The paradox of trauma is that it has both the power to destroy and the power to transform and resurrect. ~Peter A. Levine
If the sight of the blue skies fills you with joy, if a blade of grass springing up in the fields has power to move you, if the simple things of nature have a message that you understand, rejoice, for your soul is alive. ~Eleonora Duse
There is a sacredness in tears. They are not the mark of weakness, but of power. They speak more eloquently than ten thousand tongues. They are the messengers of overwhelming grief, of deep contrition, and of unspeakable love. ~Washington Irving
Earlier this week was Mother’s Day here in the United States. It’s a day that is mixed with many emotions for me personally, and there are few Mother’s Days I can look back on as 100% good or precious memories. Mother’s Day, for me, is a day of grief, a day of frustration, as well as a day of love.

----

* **What you will do**:
(1) Reproduce the part of the text starting with "The paradox of" and going on through "day of love.".
(2) In the text, what three kinds of day does the writer call Mother's Day?

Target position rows
----

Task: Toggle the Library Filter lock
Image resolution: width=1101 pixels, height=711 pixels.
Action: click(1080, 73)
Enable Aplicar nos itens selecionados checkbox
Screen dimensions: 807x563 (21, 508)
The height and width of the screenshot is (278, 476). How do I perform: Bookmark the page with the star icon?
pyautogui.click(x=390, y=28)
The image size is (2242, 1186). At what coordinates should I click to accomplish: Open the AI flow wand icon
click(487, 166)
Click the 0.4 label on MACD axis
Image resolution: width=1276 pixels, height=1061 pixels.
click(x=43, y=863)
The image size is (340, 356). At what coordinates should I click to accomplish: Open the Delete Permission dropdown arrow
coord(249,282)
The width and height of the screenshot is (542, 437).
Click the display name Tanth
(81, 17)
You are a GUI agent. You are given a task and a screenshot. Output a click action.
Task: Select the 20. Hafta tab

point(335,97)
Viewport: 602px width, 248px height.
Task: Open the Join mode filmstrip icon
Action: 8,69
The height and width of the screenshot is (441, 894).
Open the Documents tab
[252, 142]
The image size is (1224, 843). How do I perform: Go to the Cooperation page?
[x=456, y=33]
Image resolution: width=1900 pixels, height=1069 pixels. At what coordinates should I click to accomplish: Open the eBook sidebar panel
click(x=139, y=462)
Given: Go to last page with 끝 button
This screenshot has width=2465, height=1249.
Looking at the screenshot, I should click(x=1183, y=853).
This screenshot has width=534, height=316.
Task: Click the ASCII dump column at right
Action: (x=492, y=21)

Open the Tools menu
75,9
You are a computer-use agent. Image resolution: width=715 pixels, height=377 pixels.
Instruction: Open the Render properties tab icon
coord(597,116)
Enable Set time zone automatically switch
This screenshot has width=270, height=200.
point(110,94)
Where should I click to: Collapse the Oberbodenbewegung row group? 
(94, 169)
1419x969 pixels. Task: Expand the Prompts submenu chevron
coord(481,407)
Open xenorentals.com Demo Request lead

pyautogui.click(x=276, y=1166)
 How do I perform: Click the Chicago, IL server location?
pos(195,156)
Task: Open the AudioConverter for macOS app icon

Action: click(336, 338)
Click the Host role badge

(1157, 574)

----

* **Answers to each task**:
(1)
The paradox of trauma is that it has both the power to destroy and the power to transform and resurrect. ~Peter A. Levine
If the sight of the blue skies fills you with joy, if a blade of grass springing up in the fields has power to move you, if the simple things of nature have a message that you understand, rejoice, for your soul is alive. ~Eleonora Duse
There is a sacredness in tears. They are not the mark of weakness, but of power. They speak more eloquently than ten thousand tongues. They are the messengers of overwhelming grief, of deep contrition, and of unspeakable love. ~Washington Irving
Earlier this week was Mother’s Day here in the United States. It’s a day that is mixed with many emotions for me personally, and there are few Mother’s Days I can look back on as 100% good or precious memories. Mother’s Day, for me, is a day of grief, a day of frustration, as well as a day of love.

(2) A day of grief, a day of frustration, and a day of love.